Prompt — Could you render every line of the records below as a Markdown table with the columns Row and Line, numbering each row and skipping blank lines?

[Rows from a dataset]

- - - - -

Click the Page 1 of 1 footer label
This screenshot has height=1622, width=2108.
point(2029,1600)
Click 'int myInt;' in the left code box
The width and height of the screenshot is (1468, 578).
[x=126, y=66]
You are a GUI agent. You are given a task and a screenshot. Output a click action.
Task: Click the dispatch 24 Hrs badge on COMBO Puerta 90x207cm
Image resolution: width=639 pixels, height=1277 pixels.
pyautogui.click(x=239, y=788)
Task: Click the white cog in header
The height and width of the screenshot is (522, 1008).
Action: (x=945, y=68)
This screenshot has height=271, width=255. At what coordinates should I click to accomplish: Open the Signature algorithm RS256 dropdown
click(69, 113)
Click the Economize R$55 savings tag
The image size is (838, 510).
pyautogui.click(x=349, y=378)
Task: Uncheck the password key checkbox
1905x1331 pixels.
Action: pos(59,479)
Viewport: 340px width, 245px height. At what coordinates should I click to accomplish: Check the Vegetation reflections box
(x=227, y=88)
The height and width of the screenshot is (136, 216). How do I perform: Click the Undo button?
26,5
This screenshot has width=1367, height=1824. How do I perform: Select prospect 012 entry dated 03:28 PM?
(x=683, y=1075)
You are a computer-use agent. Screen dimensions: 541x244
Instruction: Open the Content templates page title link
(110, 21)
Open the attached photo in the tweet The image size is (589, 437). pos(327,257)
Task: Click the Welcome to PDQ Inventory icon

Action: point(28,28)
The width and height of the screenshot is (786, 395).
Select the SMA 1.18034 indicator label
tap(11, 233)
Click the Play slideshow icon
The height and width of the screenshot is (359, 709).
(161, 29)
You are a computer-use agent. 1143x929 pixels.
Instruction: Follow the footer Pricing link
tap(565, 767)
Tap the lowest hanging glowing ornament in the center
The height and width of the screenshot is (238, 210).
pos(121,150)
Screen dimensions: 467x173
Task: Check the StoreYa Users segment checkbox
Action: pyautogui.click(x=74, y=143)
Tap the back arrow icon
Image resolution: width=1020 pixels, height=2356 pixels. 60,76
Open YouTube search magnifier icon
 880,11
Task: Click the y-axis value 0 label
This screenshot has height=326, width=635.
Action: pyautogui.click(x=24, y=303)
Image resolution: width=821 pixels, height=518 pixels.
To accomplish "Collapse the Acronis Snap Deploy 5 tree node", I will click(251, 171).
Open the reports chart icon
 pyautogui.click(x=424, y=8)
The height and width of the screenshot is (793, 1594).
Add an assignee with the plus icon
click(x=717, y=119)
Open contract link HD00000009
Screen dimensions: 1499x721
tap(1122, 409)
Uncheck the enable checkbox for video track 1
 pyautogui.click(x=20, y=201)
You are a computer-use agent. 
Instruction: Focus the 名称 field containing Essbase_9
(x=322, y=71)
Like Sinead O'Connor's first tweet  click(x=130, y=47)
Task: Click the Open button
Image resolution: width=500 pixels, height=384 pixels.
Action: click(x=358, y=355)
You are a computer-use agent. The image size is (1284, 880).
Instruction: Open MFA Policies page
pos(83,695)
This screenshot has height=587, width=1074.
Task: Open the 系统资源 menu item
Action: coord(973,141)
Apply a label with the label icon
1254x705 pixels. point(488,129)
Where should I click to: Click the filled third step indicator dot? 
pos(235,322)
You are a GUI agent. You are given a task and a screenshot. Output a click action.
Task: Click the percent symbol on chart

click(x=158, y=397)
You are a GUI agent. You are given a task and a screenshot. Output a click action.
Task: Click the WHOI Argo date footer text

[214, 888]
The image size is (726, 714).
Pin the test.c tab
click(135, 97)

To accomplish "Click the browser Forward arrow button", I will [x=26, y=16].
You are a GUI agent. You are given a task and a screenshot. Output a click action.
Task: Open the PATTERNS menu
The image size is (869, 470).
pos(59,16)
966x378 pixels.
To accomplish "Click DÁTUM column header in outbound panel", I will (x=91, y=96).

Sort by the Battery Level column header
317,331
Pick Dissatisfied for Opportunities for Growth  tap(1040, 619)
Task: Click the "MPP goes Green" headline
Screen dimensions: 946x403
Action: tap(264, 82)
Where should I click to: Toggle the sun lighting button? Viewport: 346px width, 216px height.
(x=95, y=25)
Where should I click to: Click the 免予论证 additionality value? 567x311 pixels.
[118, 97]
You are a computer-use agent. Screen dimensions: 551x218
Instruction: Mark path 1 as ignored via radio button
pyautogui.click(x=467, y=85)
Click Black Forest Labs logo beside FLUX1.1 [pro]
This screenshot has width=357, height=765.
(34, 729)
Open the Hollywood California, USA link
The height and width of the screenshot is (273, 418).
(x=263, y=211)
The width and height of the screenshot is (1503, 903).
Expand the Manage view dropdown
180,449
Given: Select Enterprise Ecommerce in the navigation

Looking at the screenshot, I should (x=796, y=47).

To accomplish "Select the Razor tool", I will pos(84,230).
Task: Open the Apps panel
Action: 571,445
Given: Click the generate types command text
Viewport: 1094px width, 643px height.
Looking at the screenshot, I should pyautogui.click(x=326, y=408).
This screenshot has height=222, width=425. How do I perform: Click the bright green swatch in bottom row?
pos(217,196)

- - - - -

Task solution —
| Row | Line |
|---|---|
| 1 | Click the Page 1 of 1 footer label |
| 2 | This screenshot has height=1622, width=2108. |
| 3 | point(2029,1600) |
| 4 | Click 'int myInt;' in the left code box |
| 5 | The width and height of the screenshot is (1468, 578). |
| 6 | [x=126, y=66] |
| 7 | You are a GUI agent. You are given a task and a screenshot. Output a click action. |
| 8 | Task: Click the dispatch 24 Hrs badge on COMBO Puerta 90x207cm |
| 9 | Image resolution: width=639 pixels, height=1277 pixels. |
| 10 | pyautogui.click(x=239, y=788) |
| 11 | Task: Click the white cog in header |
| 12 | The height and width of the screenshot is (522, 1008). |
| 13 | Action: (x=945, y=68) |
| 14 | This screenshot has height=271, width=255. At what coordinates should I click to accomplish: Open the Signature algorithm RS256 dropdown |
| 15 | click(69, 113) |
| 16 | Click the Economize R$55 savings tag |
| 17 | The image size is (838, 510). |
| 18 | pyautogui.click(x=349, y=378) |
| 19 | Task: Uncheck the password key checkbox |
| 20 | 1905x1331 pixels. |
| 21 | Action: pos(59,479) |
| 22 | Viewport: 340px width, 245px height. At what coordinates should I click to accomplish: Check the Vegetation reflections box |
| 23 | (x=227, y=88) |
| 24 | The height and width of the screenshot is (136, 216). How do I perform: Click the Undo button? |
| 25 | 26,5 |
| 26 | This screenshot has width=1367, height=1824. How do I perform: Select prospect 012 entry dated 03:28 PM? |
| 27 | (x=683, y=1075) |
| 28 | You are a computer-use agent. Screen dimensions: 541x244 |
| 29 | Instruction: Open the Content templates page title link |
| 30 | (110, 21) |
| 31 | Open the attached photo in the tweet The image size is (589, 437). pos(327,257) |
| 32 | Task: Click the Welcome to PDQ Inventory icon |
| 33 | Action: point(28,28) |
| 34 | The width and height of the screenshot is (786, 395). |
| 35 | Select the SMA 1.18034 indicator label |
| 36 | tap(11, 233) |
| 37 | Click the Play slideshow icon |
| 38 | The height and width of the screenshot is (359, 709). |
| 39 | (161, 29) |
| 40 | You are a computer-use agent. 1143x929 pixels. |
| 41 | Instruction: Follow the footer Pricing link |
| 42 | tap(565, 767) |
| 43 | Tap the lowest hanging glowing ornament in the center |
| 44 | The height and width of the screenshot is (238, 210). |
| 45 | pos(121,150) |
| 46 | Screen dimensions: 467x173 |
| 47 | Task: Check the StoreYa Users segment checkbox |
| 48 | Action: pyautogui.click(x=74, y=143) |
| 49 | Tap the back arrow icon |
| 50 | Image resolution: width=1020 pixels, height=2356 pixels. 60,76 |
| 51 | Open YouTube search magnifier icon |
| 52 |  880,11 |
| 53 | Task: Click the y-axis value 0 label |
| 54 | This screenshot has height=326, width=635. |
| 55 | Action: pyautogui.click(x=24, y=303) |
| 56 | Image resolution: width=821 pixels, height=518 pixels. |
| 57 | To accomplish "Collapse the Acronis Snap Deploy 5 tree node", I will click(251, 171). |
| 58 | Open the reports chart icon |
| 59 |  pyautogui.click(x=424, y=8) |
| 60 | The height and width of the screenshot is (793, 1594). |
| 61 | Add an assignee with the plus icon |
| 62 | click(x=717, y=119) |
| 63 | Open contract link HD00000009 |
| 64 | Screen dimensions: 1499x721 |
| 65 | tap(1122, 409) |
| 66 | Uncheck the enable checkbox for video track 1 |
| 67 |  pyautogui.click(x=20, y=201) |
| 68 | You are a computer-use agent.  |
| 69 | Instruction: Focus the 名称 field containing Essbase_9 |
| 70 | (x=322, y=71) |
| 71 | Like Sinead O'Connor's first tweet  click(x=130, y=47) |
| 72 | Task: Click the Open button |
| 73 | Image resolution: width=500 pixels, height=384 pixels. |
| 74 | Action: click(x=358, y=355) |
| 75 | You are a computer-use agent. The image size is (1284, 880). |
| 76 | Instruction: Open MFA Policies page |
| 77 | pos(83,695) |
| 78 | This screenshot has height=587, width=1074. |
| 79 | Task: Open the 系统资源 menu item |
| 80 | Action: coord(973,141) |
| 81 | Apply a label with the label icon |
| 82 | 1254x705 pixels. point(488,129) |
| 83 | Where should I click to: Click the filled third step indicator dot?  |
| 84 | pos(235,322) |
| 85 | You are a GUI agent. You are given a task and a screenshot. Output a click action. |
| 86 | Task: Click the percent symbol on chart |
| 87 | click(x=158, y=397) |
| 88 | You are a GUI agent. You are given a task and a screenshot. Output a click action. |
| 89 | Task: Click the WHOI Argo date footer text |
| 90 | [214, 888] |
| 91 | The image size is (726, 714). |
| 92 | Pin the test.c tab |
| 93 | click(135, 97) |
| 94 | To accomplish "Click the browser Forward arrow button", I will [x=26, y=16]. |
| 95 | You are a GUI agent. You are given a task and a screenshot. Output a click action. |
| 96 | Task: Open the PATTERNS menu |
| 97 | The image size is (869, 470). |
| 98 | pos(59,16) |
| 99 | 966x378 pixels. |
| 100 | To accomplish "Click DÁTUM column header in outbound panel", I will (x=91, y=96). |
| 101 | Sort by the Battery Level column header |
| 102 | 317,331 |
| 103 | Pick Dissatisfied for Opportunities for Growth  tap(1040, 619) |
| 104 | Task: Click the "MPP goes Green" headline |
| 105 | Screen dimensions: 946x403 |
| 106 | Action: tap(264, 82) |
| 107 | Where should I click to: Toggle the sun lighting button? Viewport: 346px width, 216px height. |
| 108 | (x=95, y=25) |
| 109 | Where should I click to: Click the 免予论证 additionality value? 567x311 pixels. |
| 110 | [118, 97] |
| 111 | You are a computer-use agent. Screen dimensions: 551x218 |
| 112 | Instruction: Mark path 1 as ignored via radio button |
| 113 | pyautogui.click(x=467, y=85) |
| 114 | Click Black Forest Labs logo beside FLUX1.1 [pro] |
| 115 | This screenshot has width=357, height=765. |
| 116 | (34, 729) |
| 117 | Open the Hollywood California, USA link |
| 118 | The height and width of the screenshot is (273, 418). |
| 119 | (x=263, y=211) |
| 120 | The width and height of the screenshot is (1503, 903). |
| 121 | Expand the Manage view dropdown |
| 122 | 180,449 |
| 123 | Given: Select Enterprise Ecommerce in the navigation |
| 124 | Looking at the screenshot, I should (x=796, y=47). |
| 125 | To accomplish "Select the Razor tool", I will pos(84,230). |
| 126 | Task: Open the Apps panel |
| 127 | Action: 571,445 |
| 128 | Given: Click the generate types command text |
| 129 | Viewport: 1094px width, 643px height. |
| 130 | Looking at the screenshot, I should pyautogui.click(x=326, y=408). |
| 131 | This screenshot has height=222, width=425. How do I perform: Click the bright green swatch in bottom row? |
| 132 | pos(217,196) |